While the Company has had only limited operated activity in the Niobrara since year-end 2014, it has been participating in a number of non-operated wells, many of which have tested new completion designs, including cemented liners, tighter stage spacing, increased proppant concentration, and different fluid design. The last 30-plus non-operated wells that have been completed with the newer generation completion techniques have exhibited average production 20%-30% higher than the Company's type curve over the first ten months of production. Based on these results, Carrizo altered its design for the nine operated wells it completed during the third quarter. Two of the A Bench wells were completed with cemented liners and approximately 180 ft. stage spacing versus the Company's historical sliding sleeve approach with approximately 285 ft. stage spacing. Additionally, the proppant concentration for the wells was increased to approximately 1,100 pounds per lateral foot from approximately 750 previously, and fluid design was modified. Production from the recent wells utilizing the new completion design is currently at or above the Company's type curve.

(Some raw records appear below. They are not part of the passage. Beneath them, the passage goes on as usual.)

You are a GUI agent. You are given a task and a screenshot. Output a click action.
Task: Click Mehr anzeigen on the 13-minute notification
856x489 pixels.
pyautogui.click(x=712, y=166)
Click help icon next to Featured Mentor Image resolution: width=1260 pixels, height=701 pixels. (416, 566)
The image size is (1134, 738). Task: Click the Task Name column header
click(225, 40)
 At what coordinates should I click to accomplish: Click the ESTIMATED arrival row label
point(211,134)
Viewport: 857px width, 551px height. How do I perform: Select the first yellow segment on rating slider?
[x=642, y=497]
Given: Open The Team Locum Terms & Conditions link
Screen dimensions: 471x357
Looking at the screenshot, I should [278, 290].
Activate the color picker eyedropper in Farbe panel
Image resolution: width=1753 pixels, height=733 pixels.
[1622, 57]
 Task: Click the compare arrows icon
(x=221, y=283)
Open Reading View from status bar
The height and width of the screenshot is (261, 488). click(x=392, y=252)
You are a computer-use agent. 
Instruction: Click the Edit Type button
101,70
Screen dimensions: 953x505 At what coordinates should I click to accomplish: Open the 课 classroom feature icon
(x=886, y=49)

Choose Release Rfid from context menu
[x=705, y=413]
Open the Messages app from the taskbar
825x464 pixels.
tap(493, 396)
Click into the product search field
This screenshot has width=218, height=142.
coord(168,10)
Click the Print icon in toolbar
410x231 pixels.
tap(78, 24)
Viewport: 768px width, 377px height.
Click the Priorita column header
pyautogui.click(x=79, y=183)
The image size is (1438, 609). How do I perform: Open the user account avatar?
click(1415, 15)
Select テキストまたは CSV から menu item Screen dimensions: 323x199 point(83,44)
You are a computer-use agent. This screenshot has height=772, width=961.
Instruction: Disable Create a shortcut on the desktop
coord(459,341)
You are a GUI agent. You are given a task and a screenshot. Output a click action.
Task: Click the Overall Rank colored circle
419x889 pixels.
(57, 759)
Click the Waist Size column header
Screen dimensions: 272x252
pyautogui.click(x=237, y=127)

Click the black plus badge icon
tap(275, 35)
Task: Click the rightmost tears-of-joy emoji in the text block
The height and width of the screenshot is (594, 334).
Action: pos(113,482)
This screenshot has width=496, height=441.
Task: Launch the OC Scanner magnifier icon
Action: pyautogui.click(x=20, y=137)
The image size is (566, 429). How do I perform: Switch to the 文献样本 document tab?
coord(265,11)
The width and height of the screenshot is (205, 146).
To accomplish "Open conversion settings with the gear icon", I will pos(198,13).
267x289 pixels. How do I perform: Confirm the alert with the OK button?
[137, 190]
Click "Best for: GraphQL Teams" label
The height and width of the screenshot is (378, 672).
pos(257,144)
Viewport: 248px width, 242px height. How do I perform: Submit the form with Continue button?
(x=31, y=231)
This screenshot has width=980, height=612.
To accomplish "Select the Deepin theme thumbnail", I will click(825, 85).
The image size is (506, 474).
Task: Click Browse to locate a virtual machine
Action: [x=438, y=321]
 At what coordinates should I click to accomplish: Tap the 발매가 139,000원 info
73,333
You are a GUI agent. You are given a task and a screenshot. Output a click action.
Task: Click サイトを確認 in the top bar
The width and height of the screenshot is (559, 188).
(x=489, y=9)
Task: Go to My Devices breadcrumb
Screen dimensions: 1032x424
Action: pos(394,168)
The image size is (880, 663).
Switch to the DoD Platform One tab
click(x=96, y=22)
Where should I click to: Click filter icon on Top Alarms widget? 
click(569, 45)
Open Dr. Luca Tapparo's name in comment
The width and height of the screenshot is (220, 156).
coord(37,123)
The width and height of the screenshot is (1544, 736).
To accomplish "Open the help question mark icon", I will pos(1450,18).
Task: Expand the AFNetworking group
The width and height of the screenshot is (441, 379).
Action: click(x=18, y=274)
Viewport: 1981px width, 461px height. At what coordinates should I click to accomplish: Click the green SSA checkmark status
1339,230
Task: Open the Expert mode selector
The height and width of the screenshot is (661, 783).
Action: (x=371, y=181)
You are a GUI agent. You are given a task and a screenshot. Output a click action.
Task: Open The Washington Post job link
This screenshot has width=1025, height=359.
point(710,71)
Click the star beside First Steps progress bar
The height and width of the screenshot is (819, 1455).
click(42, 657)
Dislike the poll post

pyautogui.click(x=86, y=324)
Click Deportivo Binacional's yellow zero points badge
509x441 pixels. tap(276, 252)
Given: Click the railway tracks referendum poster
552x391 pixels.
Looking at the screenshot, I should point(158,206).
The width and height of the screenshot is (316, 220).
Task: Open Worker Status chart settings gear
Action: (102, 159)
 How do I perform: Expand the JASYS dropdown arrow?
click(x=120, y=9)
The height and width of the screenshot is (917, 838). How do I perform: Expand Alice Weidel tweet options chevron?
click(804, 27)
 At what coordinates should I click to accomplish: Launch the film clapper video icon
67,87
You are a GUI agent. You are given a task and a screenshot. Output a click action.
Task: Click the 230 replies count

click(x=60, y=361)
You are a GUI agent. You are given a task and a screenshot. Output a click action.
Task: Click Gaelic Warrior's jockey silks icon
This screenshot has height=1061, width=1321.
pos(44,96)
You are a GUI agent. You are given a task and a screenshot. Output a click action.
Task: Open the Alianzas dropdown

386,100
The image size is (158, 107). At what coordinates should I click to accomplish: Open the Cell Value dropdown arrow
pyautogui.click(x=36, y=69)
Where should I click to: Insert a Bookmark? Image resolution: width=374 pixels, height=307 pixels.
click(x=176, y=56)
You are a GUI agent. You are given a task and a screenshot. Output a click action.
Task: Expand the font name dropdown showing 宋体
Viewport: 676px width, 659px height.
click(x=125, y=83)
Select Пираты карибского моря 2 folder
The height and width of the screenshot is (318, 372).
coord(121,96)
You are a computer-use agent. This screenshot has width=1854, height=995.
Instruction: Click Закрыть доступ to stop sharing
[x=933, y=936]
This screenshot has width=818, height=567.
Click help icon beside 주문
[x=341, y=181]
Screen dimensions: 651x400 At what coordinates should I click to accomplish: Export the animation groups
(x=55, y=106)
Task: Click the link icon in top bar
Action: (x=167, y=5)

Completed well costs in the Niobrara for a 4,200 ft. lateral are currently estimated to be $2.2 million using the Company's historical completion design. The new completion design is expected to increase the completed well cost by less than $0.5 million. Carrizo's Niobrara results are also benefiting from a significant improvement in price realizations. Based on contracts the Company has recently negotiated, Carrizo expects to receive an approximate $2/Bbl deduct to NYMEX for its operated oil production in the region. This compares to a deduct of nearly $10/Bbl in the prior-year quarter. The Company believes that the improvements have lowered the NPV10 breakeven cost for new wells in the region to under $40/Bbl NYMEX.

In Appalachia, which encompasses the Company's Utica Shale and Marcellus Shale positions, Carrizo did not drill or complete any operated wells during the third quarter. Oil and condensate production from the Utica was more than 250 Bbls/d during the quarter, down from approximately 520 Bbls/d in the prior quarter due to the lack of activity as well as one well being shut-in pending infrastructure. In the Marcellus, the Company's production was 40.9 MMcf/d, up slightly from 39.1 MMcf/d in the prior quarter. Carrizo expects to continue to vary its Marcellus production for the balance of 2016 based on local market pricing. Carrizo does not currently plan to drill or complete any operated wells in Appalachia during 2016.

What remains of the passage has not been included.